I lived in French Quarter for almost a year. $450.00 for a dilapidated one bedroom apt. I had no TV because it seemed ridiculous to watch TV when just out my window was a ticking clockwork of ravenous human drama. Don’t need no stink’n network stories when Storyville is around the corner.
Ahh Storyville, where the gutter met the glitz. To me that is what makes New Orleans unique, it’s a witches brew in the bayou, of high and low brow. You can taste the concoction when they blow those low-down blues through shiny high-and-mighty French horns. And Second-line drums lay the beat for unspeakable acts above on Spanish wrought-iron balconies. Alas, not nearly enough of those acts happened in my humble abode, but just to backup my theme here, my place was only a block away from the mansion that Nicholas Cage lives in today. The Vieux carre is a commune of the high-life. In this town, even the prostitutes eat exquisitely. When people meet you, they don’t ask what you do for work, they inquire as to your tastes. Culture pervades.
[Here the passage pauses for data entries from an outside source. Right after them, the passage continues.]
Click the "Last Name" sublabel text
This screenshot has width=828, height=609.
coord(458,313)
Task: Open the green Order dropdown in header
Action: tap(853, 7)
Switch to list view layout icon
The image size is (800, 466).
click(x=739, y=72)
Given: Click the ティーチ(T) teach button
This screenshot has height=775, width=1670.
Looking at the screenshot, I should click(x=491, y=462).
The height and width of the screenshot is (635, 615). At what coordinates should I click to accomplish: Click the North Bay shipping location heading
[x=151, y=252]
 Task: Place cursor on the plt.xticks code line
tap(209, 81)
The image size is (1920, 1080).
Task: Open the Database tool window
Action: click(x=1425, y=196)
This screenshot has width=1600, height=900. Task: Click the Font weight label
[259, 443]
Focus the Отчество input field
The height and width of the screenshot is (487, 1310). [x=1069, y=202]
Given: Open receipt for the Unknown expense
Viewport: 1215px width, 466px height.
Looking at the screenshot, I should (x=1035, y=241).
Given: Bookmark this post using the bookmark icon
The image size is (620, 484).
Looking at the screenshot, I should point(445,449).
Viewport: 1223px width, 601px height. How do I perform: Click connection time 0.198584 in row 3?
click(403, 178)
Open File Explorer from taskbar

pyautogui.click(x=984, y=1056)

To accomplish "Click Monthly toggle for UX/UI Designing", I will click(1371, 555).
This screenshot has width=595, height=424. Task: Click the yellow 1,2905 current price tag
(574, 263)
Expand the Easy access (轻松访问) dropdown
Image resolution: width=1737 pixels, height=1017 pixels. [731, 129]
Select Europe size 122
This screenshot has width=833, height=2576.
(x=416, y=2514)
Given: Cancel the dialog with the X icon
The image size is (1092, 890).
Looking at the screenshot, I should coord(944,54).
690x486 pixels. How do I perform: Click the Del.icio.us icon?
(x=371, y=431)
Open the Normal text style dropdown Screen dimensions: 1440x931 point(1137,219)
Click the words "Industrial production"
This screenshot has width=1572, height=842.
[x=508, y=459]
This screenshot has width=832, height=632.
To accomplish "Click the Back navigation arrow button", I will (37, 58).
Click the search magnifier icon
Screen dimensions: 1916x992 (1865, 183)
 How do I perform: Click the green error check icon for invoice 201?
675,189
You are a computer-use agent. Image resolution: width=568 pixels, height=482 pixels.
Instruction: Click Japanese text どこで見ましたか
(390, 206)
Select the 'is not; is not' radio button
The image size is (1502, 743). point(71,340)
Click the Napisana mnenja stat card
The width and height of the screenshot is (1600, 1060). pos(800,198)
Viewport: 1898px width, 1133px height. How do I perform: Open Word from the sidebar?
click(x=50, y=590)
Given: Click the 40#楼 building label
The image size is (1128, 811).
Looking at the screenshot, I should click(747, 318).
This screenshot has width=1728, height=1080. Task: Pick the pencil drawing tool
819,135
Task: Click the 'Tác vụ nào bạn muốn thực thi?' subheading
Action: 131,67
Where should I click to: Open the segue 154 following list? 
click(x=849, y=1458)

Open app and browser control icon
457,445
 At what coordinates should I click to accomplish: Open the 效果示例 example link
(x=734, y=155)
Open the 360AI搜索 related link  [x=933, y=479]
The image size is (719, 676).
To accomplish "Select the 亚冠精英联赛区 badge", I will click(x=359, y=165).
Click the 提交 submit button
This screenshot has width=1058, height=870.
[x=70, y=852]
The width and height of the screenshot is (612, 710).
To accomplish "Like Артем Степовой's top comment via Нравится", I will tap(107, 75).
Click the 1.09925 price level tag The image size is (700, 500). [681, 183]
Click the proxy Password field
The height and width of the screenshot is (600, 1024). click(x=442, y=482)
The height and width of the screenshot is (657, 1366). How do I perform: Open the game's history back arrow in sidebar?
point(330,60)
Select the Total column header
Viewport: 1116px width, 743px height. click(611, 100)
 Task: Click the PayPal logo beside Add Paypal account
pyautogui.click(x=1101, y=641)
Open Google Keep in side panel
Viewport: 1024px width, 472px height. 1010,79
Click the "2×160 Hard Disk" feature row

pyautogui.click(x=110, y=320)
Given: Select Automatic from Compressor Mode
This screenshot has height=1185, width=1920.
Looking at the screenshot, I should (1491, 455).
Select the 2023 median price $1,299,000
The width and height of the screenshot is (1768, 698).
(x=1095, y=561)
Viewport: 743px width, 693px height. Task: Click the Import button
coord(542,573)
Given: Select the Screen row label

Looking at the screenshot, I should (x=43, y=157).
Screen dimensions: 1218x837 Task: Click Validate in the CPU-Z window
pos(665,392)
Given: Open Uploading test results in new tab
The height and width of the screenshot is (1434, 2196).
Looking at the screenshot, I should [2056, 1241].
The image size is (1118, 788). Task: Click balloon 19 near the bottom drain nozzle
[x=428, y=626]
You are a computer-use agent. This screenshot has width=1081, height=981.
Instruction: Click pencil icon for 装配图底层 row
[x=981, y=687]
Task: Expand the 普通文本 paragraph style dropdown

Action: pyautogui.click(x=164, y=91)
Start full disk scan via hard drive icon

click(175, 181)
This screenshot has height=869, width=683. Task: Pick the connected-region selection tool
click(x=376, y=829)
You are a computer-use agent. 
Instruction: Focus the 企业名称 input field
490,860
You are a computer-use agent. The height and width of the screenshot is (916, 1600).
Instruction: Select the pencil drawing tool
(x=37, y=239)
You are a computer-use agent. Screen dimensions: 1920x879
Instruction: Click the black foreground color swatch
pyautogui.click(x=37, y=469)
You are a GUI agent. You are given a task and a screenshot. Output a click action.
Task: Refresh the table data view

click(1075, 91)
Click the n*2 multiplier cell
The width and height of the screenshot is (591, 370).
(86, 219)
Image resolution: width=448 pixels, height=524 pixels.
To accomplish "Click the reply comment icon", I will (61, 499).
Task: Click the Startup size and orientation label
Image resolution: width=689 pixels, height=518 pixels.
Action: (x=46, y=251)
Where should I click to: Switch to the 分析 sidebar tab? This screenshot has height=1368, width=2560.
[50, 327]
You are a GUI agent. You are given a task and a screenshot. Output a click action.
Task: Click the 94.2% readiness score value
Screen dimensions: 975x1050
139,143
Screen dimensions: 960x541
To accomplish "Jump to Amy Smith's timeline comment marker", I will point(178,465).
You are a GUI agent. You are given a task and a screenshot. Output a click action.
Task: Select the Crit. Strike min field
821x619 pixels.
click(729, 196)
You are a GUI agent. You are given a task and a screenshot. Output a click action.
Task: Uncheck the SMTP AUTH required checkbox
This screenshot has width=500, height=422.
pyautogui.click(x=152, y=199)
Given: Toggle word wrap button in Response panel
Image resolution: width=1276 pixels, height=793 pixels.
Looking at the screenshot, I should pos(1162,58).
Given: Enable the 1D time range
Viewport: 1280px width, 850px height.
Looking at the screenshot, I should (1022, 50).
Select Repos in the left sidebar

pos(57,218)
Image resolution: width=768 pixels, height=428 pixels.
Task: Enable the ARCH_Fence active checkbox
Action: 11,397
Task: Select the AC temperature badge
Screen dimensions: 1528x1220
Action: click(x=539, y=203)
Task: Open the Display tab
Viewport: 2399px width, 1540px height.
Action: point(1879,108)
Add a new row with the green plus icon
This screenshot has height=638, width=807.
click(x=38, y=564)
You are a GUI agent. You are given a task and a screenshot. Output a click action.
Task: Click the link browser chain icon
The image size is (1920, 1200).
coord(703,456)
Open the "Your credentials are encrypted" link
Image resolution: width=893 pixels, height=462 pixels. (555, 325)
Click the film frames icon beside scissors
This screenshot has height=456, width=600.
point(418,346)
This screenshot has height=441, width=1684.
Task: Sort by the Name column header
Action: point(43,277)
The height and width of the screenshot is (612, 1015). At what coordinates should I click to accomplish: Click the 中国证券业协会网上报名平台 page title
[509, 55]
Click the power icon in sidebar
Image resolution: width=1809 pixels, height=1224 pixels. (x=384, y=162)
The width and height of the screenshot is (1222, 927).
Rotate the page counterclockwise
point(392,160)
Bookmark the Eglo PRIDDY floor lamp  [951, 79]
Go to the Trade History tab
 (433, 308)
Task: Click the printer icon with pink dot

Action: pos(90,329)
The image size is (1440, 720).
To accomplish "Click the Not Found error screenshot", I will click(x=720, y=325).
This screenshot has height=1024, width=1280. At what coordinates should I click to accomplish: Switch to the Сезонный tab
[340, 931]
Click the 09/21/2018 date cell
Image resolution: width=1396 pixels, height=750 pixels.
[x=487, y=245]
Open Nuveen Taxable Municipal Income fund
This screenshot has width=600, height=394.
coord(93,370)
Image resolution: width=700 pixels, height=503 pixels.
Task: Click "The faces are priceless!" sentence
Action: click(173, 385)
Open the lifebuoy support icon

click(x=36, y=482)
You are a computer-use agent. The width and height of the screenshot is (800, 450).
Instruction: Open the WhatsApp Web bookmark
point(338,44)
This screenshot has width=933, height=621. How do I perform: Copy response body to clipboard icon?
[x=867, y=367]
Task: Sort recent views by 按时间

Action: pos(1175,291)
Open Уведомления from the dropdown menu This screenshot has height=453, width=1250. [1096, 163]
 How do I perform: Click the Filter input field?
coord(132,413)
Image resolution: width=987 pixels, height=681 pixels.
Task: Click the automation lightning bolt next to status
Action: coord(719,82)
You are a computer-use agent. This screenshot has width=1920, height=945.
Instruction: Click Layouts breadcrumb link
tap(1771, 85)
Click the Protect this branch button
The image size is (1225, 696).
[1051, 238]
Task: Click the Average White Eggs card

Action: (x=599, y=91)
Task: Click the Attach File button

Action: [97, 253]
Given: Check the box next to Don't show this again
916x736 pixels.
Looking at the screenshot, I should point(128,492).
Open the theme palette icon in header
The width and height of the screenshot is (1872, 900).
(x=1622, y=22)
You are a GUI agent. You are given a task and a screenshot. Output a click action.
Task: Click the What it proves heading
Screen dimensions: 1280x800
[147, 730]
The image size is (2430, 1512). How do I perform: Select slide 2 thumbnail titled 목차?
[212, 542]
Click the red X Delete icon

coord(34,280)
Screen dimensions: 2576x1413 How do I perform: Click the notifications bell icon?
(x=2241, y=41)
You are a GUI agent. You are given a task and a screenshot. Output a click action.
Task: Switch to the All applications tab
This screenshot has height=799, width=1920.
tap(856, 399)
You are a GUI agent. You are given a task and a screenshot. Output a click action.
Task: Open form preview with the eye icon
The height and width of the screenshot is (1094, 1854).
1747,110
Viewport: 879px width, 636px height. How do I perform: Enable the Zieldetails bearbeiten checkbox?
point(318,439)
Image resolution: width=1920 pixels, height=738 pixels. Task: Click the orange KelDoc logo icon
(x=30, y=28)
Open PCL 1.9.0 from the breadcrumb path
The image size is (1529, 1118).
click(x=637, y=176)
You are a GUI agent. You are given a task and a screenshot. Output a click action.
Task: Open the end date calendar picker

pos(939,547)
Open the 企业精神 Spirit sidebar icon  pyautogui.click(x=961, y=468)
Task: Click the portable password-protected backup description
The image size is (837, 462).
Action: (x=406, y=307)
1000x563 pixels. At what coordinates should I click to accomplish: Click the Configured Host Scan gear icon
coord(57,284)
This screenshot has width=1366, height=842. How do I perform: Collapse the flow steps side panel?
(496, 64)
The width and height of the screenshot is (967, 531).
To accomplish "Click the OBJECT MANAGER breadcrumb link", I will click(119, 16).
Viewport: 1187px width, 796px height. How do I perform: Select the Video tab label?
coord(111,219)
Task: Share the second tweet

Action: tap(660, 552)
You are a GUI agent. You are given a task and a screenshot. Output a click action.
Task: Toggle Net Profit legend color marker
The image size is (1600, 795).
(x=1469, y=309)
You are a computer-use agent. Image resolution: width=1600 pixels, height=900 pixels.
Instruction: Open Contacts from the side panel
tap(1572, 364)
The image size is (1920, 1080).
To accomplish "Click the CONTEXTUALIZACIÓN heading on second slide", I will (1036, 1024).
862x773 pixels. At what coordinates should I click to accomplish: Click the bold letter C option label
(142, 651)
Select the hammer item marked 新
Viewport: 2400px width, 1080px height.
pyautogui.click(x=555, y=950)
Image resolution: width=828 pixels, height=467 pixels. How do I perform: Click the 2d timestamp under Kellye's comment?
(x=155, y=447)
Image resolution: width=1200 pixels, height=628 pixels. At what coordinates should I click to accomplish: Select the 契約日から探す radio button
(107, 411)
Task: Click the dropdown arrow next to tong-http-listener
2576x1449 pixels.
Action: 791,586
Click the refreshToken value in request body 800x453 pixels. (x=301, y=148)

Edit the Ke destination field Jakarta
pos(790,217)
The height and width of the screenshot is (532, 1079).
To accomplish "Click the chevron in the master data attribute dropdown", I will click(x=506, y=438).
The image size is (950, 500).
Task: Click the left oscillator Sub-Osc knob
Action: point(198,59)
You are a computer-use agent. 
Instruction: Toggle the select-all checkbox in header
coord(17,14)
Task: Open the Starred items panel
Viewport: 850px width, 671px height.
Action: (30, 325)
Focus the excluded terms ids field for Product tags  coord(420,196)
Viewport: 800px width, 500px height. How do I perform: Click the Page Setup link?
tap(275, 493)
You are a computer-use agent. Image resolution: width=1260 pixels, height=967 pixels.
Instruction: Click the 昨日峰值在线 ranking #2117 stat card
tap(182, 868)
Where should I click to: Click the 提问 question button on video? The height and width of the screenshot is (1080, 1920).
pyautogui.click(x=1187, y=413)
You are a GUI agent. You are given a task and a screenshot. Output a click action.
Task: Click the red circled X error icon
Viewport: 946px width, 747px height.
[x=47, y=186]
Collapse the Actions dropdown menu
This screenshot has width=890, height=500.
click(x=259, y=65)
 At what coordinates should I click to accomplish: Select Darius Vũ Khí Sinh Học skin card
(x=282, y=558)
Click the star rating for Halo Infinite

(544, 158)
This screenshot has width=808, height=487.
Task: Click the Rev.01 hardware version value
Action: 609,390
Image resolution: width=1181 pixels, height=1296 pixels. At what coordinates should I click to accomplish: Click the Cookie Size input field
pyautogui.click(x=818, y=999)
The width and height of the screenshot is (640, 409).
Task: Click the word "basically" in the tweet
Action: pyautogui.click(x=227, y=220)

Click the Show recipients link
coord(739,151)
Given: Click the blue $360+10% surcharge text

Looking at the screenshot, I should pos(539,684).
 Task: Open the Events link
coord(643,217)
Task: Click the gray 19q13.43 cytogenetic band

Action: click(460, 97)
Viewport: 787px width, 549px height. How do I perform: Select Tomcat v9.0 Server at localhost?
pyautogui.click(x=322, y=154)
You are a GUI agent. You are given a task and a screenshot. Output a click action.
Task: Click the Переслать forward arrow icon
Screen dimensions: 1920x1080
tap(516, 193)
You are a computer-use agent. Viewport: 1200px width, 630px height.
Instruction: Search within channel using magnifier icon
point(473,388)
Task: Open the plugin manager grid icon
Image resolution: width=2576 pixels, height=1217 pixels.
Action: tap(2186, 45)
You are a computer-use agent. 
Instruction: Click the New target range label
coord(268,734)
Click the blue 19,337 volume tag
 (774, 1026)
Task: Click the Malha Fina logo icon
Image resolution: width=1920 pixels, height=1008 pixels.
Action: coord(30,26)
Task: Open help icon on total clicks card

“There were all kinds of thrills for me in Storyville. On every corner I could hear music. And such a good music! The music I wanted to hear! It was worth my salary – the little I did get – just to go into Storyville. It seemed as though all the bands were shooting at each other with those hot riffs. And that man Joe Oliver! My, my, that man kept me spellbound with that horn of his…Storyville!”
-Louis Armstrong “SATCHMO My life in New Orleans”
Even more than Congo Square, the story of Storyville is the story of New Orleans. People confronted with Faustian deals on every corner. A den of sin and pleasure, and each soul playing out individual dramas of indulgence and will. Heaven and hell may be different places but it turns out the soundtrack is the same.
The locals say that New Orleans is the most northern Caribbean Island because it is surrounded by water on three sides. New Orleans is not part of Louisiana, (although Louisiana and it’s Cajun influence is part of the New Orleans). It has it’s own etiquette, and it has it’s own heroes. The aforementioned King Oliver, but also Buddy Bolden, Buck Johnson, Professor Longhair, Jelly Roll Morton, and (still kicking ass today) Kermit Ruffins.
Thank you for this program and the incite into the Diaspora. We could talk about this for weeks. I had the pleasure of visiting Brazil during Carnival and I will always remember those drums – the beat of which echoes of eons. It’s as if the African Rhythm is a bush and each one of these locations of the Diaspora (Brazil, Cuba, Jamaica, New Orleans, ext) have carved out their own image in that bush.
In New Orleans they are still carving, and I can’t wait to go down there and dance to the new beat.